The paper formalizes the problem beautifully (well worth the read for that alone). To evaluate their prediction accuracy, they use five author co-citation graphs (all subsets of arXiv) snapshotted for three time intervals (per graph). One alarming note is that they remark that the disambiguation problems (they use first initial and last name to identify authors, which is non-unique) in their methodology are minor. I would argue that point, since distinct authors become indistinguishable in their resultant graph.
A large portion of the paper talks about the nine proximity measures they used. I was a bit surprised to see PageRank, as I thought other spectral methods might be more powerful. I was also impressed with their comparisons of the resultant predictions - they compared their predictions for the nine different techniques to a random predictor as well as to each other, in addition to assessing their relative accuracies.
Perhaps most interesting was the revelation that by incorporating more diverse data, (by adding computer science co-citations to the arXiv data sets) they were able to do much better. Further, the authors suggest that adding attribute data (such as keywords of papers or geographic locations) might yield better results.
[1] Liben-Nowell, D. and Kleinberg, J. 2003. The link prediction problem for social networks. In Proceedings of the Twelfth international Conference on information and Knowledge Management (New Orleans, LA, USA, November 03 - 08, 2003).
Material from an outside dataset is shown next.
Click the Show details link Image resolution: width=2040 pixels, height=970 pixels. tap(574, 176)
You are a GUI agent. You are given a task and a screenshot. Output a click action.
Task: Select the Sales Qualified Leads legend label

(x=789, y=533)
CIKM ‘03. ACM, New York, NY, 556-559.
June 10th, 2008 at 2:16 am
I just discovered this paper:
Hasan, M., Chaoji, V., Salem, S., and Zaki, M. J., (2006). “Link Prediction using Supervised Learning,” Workshop on Link Analysis, Counter-terrorism and Security (with SIAM Data Mining Conference), Bethesda, MD, April 2006.
…which discusses an attempt to use attribute data as I suggested in my review (they beat me to it!). It does occur to me however, that doing so sacrifices generality. Part of the beauty of Liben-Nowell and Kleinberg’s approach is that it can be applied to any social network, without having to do feature selection.